>>>>

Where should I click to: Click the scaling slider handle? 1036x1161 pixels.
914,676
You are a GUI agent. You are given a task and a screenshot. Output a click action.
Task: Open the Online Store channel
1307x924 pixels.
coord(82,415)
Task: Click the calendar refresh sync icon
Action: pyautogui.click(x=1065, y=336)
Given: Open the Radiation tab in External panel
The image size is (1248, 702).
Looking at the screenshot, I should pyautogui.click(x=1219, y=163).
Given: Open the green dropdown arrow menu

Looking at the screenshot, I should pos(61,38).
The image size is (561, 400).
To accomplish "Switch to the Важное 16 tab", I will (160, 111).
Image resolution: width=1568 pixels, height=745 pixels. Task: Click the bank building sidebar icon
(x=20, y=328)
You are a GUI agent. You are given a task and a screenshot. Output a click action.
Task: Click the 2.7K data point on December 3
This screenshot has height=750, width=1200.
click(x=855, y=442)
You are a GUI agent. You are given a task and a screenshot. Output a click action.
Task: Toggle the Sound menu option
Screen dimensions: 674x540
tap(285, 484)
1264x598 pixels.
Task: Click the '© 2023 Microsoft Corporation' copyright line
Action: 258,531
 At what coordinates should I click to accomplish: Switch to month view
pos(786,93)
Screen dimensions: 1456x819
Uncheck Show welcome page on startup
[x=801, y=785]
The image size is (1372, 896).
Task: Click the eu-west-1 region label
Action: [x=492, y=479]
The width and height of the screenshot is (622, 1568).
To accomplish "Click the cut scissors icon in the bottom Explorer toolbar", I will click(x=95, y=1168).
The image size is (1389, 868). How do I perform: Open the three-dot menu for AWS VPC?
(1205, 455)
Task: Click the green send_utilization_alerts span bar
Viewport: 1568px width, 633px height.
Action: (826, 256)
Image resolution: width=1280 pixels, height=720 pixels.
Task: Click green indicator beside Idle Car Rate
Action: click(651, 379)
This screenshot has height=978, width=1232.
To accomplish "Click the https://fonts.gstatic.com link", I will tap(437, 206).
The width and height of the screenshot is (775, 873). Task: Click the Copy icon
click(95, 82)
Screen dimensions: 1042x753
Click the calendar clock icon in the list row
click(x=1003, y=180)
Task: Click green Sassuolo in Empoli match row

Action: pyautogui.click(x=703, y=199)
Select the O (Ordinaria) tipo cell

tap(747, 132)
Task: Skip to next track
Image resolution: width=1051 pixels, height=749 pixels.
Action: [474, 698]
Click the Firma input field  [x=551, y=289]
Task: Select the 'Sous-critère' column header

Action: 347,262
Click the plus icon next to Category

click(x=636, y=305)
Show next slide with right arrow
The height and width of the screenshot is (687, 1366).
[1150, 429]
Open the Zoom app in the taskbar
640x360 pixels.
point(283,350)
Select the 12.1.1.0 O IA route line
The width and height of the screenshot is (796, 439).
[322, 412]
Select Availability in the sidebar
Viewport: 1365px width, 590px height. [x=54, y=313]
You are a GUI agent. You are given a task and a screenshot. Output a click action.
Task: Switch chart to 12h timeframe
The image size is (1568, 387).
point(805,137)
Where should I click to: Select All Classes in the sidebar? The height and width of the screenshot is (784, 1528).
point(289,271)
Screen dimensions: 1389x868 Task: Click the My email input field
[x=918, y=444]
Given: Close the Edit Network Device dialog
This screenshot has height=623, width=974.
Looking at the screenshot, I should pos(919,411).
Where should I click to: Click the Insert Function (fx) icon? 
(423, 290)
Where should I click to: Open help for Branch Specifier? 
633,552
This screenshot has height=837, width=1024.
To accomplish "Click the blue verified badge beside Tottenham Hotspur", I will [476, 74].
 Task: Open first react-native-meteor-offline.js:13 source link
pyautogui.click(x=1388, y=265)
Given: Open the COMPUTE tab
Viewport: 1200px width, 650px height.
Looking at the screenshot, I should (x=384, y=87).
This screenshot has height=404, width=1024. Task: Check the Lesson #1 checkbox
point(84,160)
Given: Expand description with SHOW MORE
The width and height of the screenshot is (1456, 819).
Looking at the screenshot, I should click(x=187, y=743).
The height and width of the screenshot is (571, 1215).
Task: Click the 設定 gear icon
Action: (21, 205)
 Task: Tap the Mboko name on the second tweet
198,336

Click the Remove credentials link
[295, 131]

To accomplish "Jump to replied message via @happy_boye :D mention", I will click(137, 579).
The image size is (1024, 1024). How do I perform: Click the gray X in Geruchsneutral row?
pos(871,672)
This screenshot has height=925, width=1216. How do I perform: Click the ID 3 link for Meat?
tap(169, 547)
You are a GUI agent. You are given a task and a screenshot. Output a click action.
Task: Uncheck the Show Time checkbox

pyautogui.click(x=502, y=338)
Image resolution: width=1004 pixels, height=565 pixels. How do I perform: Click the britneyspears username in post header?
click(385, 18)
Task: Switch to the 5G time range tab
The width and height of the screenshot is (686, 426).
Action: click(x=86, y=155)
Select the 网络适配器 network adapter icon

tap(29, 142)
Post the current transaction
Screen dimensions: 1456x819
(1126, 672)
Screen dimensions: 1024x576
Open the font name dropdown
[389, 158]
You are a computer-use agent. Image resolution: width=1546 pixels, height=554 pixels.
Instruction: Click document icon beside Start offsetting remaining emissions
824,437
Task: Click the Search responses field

<<<<

▸ WRITTEN TASK: Repeat all of the records above line for line, without any changes.

▸ CORRECT OUTPUT:
Where should I click to: Click the scaling slider handle? 1036x1161 pixels.
914,676
You are a GUI agent. You are given a task and a screenshot. Output a click action.
Task: Open the Online Store channel
1307x924 pixels.
coord(82,415)
Task: Click the calendar refresh sync icon
Action: pyautogui.click(x=1065, y=336)
Given: Open the Radiation tab in External panel
The image size is (1248, 702).
Looking at the screenshot, I should pyautogui.click(x=1219, y=163).
Given: Open the green dropdown arrow menu

Looking at the screenshot, I should pos(61,38).
The image size is (561, 400).
To accomplish "Switch to the Важное 16 tab", I will (160, 111).
Image resolution: width=1568 pixels, height=745 pixels. Task: Click the bank building sidebar icon
(x=20, y=328)
You are a GUI agent. You are given a task and a screenshot. Output a click action.
Task: Click the 2.7K data point on December 3
This screenshot has height=750, width=1200.
click(x=855, y=442)
You are a GUI agent. You are given a task and a screenshot. Output a click action.
Task: Toggle the Sound menu option
Screen dimensions: 674x540
tap(285, 484)
1264x598 pixels.
Task: Click the '© 2023 Microsoft Corporation' copyright line
Action: 258,531
 At what coordinates should I click to accomplish: Switch to month view
pos(786,93)
Screen dimensions: 1456x819
Uncheck Show welcome page on startup
[x=801, y=785]
The image size is (1372, 896).
Task: Click the eu-west-1 region label
Action: [x=492, y=479]
The width and height of the screenshot is (622, 1568).
To accomplish "Click the cut scissors icon in the bottom Explorer toolbar", I will click(x=95, y=1168).
The image size is (1389, 868). How do I perform: Open the three-dot menu for AWS VPC?
(1205, 455)
Task: Click the green send_utilization_alerts span bar
Viewport: 1568px width, 633px height.
Action: (826, 256)
Image resolution: width=1280 pixels, height=720 pixels.
Task: Click green indicator beside Idle Car Rate
Action: click(651, 379)
This screenshot has height=978, width=1232.
To accomplish "Click the https://fonts.gstatic.com link", I will tap(437, 206).
The width and height of the screenshot is (775, 873). Task: Click the Copy icon
click(95, 82)
Screen dimensions: 1042x753
Click the calendar clock icon in the list row
click(x=1003, y=180)
Task: Click green Sassuolo in Empoli match row

Action: pyautogui.click(x=703, y=199)
Select the O (Ordinaria) tipo cell

tap(747, 132)
Task: Skip to next track
Image resolution: width=1051 pixels, height=749 pixels.
Action: [474, 698]
Click the Firma input field  [x=551, y=289]
Task: Select the 'Sous-critère' column header

Action: 347,262
Click the plus icon next to Category

click(x=636, y=305)
Show next slide with right arrow
The height and width of the screenshot is (687, 1366).
[1150, 429]
Open the Zoom app in the taskbar
640x360 pixels.
point(283,350)
Select the 12.1.1.0 O IA route line
The width and height of the screenshot is (796, 439).
[322, 412]
Select Availability in the sidebar
Viewport: 1365px width, 590px height. [x=54, y=313]
You are a GUI agent. You are given a task and a screenshot. Output a click action.
Task: Switch chart to 12h timeframe
The image size is (1568, 387).
point(805,137)
Where should I click to: Select All Classes in the sidebar? The height and width of the screenshot is (784, 1528).
point(289,271)
Screen dimensions: 1389x868 Task: Click the My email input field
[x=918, y=444]
Given: Close the Edit Network Device dialog
This screenshot has height=623, width=974.
Looking at the screenshot, I should pos(919,411).
Where should I click to: Click the Insert Function (fx) icon? 
(423, 290)
Where should I click to: Open help for Branch Specifier? 
633,552
This screenshot has height=837, width=1024.
To accomplish "Click the blue verified badge beside Tottenham Hotspur", I will [476, 74].
 Task: Open first react-native-meteor-offline.js:13 source link
pyautogui.click(x=1388, y=265)
Given: Open the COMPUTE tab
Viewport: 1200px width, 650px height.
Looking at the screenshot, I should (x=384, y=87).
This screenshot has height=404, width=1024. Task: Check the Lesson #1 checkbox
point(84,160)
Given: Expand description with SHOW MORE
The width and height of the screenshot is (1456, 819).
Looking at the screenshot, I should click(x=187, y=743).
The height and width of the screenshot is (571, 1215).
Task: Click the 設定 gear icon
Action: (21, 205)
 Task: Tap the Mboko name on the second tweet
198,336

Click the Remove credentials link
[295, 131]

To accomplish "Jump to replied message via @happy_boye :D mention", I will click(137, 579).
The image size is (1024, 1024). How do I perform: Click the gray X in Geruchsneutral row?
pos(871,672)
This screenshot has height=925, width=1216. How do I perform: Click the ID 3 link for Meat?
tap(169, 547)
You are a GUI agent. You are given a task and a screenshot. Output a click action.
Task: Uncheck the Show Time checkbox

pyautogui.click(x=502, y=338)
Image resolution: width=1004 pixels, height=565 pixels. How do I perform: Click the britneyspears username in post header?
click(385, 18)
Task: Switch to the 5G time range tab
The width and height of the screenshot is (686, 426).
Action: click(x=86, y=155)
Select the 网络适配器 network adapter icon

tap(29, 142)
Post the current transaction
Screen dimensions: 1456x819
(1126, 672)
Screen dimensions: 1024x576
Open the font name dropdown
[389, 158]
You are a computer-use agent. Image resolution: width=1546 pixels, height=554 pixels.
Instruction: Click document icon beside Start offsetting remaining emissions
824,437
Task: Click the Search responses field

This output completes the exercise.